All lines from the one containing "Where should I" through the end of the material below are to be printed exactly, both ends included, minus pictures.

DATA FOR REVIEW —
★ ★ ★ ★ ★

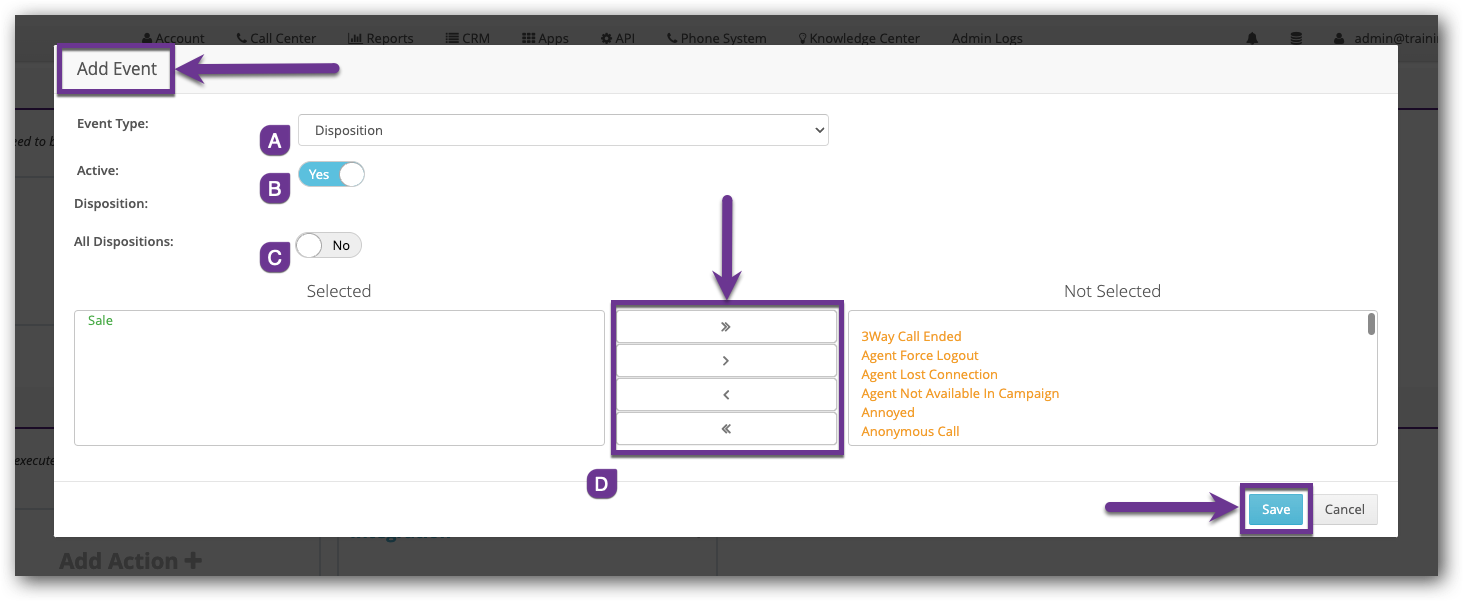Toggle the Active switch off
Screen dimensions: 1463x601
(x=331, y=174)
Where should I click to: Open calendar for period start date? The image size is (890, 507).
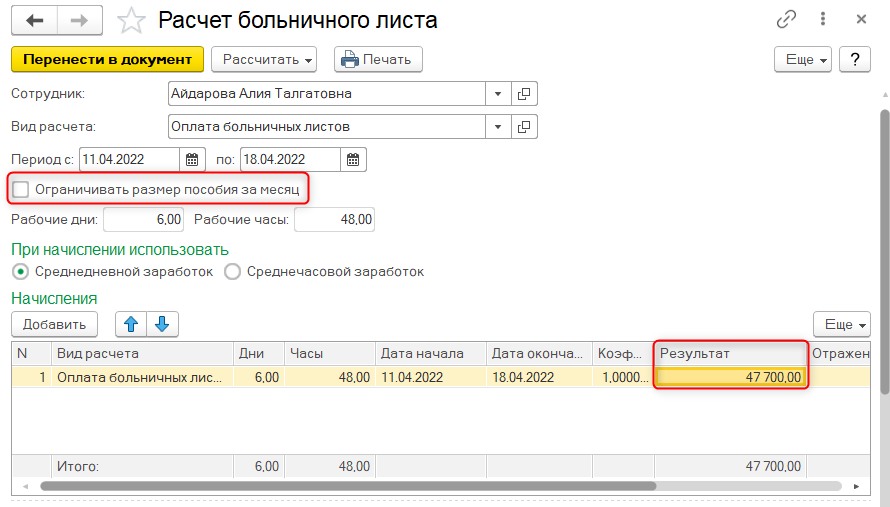pyautogui.click(x=193, y=159)

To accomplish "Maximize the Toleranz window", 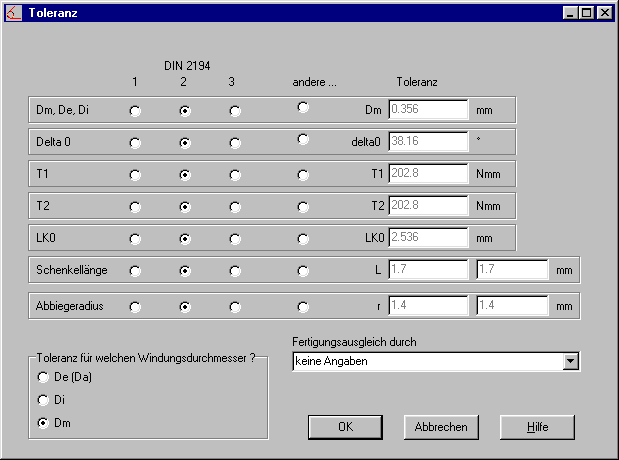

★ ★ ★ ★ ★

ANSWER TO THE PROBLEM —
Where should I click to: Open calendar for period start date? The image size is (890, 507).
pyautogui.click(x=193, y=159)

To accomplish "Maximize the Toleranz window", 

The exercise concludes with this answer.